▶ Your instructions: Convert the material into a numbered list, beginning at its first line and stopping after the line that contains "Select Niederländisch; Englisch;". Omit blank lines.

[Dataset records]
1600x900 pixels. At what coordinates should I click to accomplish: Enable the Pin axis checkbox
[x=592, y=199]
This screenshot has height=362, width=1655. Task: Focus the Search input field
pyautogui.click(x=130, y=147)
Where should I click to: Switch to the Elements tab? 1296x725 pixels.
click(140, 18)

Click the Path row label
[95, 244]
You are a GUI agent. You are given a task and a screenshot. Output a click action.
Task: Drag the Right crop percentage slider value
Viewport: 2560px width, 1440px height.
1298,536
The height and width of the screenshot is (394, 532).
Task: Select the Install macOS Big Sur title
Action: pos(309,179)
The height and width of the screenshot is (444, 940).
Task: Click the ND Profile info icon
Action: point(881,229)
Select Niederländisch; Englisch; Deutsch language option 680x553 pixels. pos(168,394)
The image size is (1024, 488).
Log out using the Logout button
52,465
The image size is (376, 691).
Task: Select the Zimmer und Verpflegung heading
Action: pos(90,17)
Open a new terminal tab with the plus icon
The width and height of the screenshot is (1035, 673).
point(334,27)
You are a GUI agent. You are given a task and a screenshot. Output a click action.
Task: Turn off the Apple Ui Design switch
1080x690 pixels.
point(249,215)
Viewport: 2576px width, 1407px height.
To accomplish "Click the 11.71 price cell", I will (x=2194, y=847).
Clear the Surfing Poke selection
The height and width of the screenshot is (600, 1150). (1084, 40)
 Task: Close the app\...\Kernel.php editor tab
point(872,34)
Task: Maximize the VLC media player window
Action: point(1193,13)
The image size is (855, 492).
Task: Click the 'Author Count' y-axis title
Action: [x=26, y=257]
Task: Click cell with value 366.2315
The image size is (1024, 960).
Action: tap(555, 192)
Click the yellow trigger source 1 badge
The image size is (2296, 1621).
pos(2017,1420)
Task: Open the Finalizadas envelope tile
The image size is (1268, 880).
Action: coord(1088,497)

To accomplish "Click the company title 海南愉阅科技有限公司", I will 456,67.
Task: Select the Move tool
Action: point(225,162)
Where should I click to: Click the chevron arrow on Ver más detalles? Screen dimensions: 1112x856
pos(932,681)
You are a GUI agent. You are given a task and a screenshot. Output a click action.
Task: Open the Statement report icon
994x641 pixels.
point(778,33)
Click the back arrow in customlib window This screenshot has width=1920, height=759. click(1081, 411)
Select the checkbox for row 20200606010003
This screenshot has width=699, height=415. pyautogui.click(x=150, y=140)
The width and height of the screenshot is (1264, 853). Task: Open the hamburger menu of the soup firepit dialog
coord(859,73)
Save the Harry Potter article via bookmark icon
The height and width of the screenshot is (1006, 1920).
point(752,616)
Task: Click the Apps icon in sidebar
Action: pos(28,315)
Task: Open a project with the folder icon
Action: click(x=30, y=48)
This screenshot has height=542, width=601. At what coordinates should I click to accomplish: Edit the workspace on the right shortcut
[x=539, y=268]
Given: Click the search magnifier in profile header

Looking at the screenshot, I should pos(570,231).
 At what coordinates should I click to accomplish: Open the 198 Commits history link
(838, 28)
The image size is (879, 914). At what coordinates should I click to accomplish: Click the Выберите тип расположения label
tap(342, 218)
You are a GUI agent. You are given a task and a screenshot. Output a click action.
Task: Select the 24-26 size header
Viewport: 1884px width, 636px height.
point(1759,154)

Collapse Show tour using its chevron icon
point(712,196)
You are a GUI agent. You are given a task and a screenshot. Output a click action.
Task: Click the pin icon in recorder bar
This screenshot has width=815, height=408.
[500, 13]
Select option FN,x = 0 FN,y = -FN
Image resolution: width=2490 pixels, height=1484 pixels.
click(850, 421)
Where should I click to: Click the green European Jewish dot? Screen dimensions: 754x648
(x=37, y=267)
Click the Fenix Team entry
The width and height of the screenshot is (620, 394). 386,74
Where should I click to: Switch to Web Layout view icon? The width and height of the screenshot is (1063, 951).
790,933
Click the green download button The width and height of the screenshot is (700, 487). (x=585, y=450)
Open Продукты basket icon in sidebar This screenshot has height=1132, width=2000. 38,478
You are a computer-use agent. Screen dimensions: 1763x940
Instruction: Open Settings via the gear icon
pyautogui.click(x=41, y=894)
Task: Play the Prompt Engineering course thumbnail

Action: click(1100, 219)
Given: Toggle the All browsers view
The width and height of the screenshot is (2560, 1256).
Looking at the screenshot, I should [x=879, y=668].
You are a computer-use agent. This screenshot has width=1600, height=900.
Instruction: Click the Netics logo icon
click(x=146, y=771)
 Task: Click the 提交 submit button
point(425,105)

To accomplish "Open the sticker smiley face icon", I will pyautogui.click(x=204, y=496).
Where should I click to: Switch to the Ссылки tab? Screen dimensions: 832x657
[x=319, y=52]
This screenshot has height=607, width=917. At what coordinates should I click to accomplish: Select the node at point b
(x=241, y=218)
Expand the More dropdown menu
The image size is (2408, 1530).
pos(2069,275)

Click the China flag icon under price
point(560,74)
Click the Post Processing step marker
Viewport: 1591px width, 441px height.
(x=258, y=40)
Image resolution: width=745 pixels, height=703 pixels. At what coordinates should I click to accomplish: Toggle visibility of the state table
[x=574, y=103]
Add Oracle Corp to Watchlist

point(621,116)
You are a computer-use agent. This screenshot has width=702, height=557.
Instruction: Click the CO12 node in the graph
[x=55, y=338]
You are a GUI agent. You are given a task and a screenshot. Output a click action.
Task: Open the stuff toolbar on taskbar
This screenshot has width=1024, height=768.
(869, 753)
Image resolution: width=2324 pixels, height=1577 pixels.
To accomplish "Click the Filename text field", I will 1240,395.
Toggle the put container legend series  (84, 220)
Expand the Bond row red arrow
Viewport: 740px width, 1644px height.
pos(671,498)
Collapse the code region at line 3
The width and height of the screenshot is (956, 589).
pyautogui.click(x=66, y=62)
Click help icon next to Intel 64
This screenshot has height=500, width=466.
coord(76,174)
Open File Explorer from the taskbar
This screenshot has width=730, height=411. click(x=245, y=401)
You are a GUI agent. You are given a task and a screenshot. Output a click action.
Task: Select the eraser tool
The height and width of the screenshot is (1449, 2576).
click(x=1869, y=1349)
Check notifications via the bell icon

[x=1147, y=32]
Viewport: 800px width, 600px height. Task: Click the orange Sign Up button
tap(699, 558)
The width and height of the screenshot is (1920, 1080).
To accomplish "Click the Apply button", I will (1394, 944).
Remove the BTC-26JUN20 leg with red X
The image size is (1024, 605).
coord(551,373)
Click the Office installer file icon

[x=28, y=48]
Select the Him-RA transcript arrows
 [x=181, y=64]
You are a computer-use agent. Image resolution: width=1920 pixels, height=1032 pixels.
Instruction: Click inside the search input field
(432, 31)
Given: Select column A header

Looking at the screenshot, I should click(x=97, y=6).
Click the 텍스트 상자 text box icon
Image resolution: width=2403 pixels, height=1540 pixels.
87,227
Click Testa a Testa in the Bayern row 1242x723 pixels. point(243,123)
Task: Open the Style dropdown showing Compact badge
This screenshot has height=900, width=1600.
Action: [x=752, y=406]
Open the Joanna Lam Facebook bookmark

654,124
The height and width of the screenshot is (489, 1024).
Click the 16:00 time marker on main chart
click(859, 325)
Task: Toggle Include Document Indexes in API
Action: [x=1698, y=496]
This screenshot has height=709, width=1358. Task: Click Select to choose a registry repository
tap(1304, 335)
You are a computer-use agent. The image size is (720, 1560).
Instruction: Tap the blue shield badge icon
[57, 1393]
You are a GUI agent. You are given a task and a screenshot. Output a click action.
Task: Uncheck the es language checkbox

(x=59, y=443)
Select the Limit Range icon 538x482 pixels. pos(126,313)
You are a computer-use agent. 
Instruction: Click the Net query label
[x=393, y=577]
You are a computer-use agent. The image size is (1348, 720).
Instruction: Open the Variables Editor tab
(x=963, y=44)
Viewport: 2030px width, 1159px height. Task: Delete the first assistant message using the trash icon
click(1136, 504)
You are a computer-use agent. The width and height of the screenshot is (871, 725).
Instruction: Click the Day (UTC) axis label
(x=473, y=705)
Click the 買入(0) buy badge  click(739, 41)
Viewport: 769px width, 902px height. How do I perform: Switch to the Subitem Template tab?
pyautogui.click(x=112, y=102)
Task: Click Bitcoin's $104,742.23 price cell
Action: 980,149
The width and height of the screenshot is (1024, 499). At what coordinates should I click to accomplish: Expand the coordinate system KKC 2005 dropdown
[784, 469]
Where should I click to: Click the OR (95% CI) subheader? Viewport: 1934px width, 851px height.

▶ Exercise answer:
1. 1600x900 pixels. At what coordinates should I click to accomplish: Enable the Pin axis checkbox
2. [x=592, y=199]
3. This screenshot has height=362, width=1655. Task: Focus the Search input field
4. pyautogui.click(x=130, y=147)
5. Where should I click to: Switch to the Elements tab? 1296x725 pixels.
6. click(140, 18)
7. Click the Path row label
8. [95, 244]
9. You are a GUI agent. You are given a task and a screenshot. Output a click action.
10. Task: Drag the Right crop percentage slider value
11. Viewport: 2560px width, 1440px height.
12. 1298,536
13. The height and width of the screenshot is (394, 532).
14. Task: Select the Install macOS Big Sur title
15. Action: pos(309,179)
16. The height and width of the screenshot is (444, 940).
17. Task: Click the ND Profile info icon
18. Action: point(881,229)
19. Select Niederländisch; Englisch; Deutsch language option 680x553 pixels. pos(168,394)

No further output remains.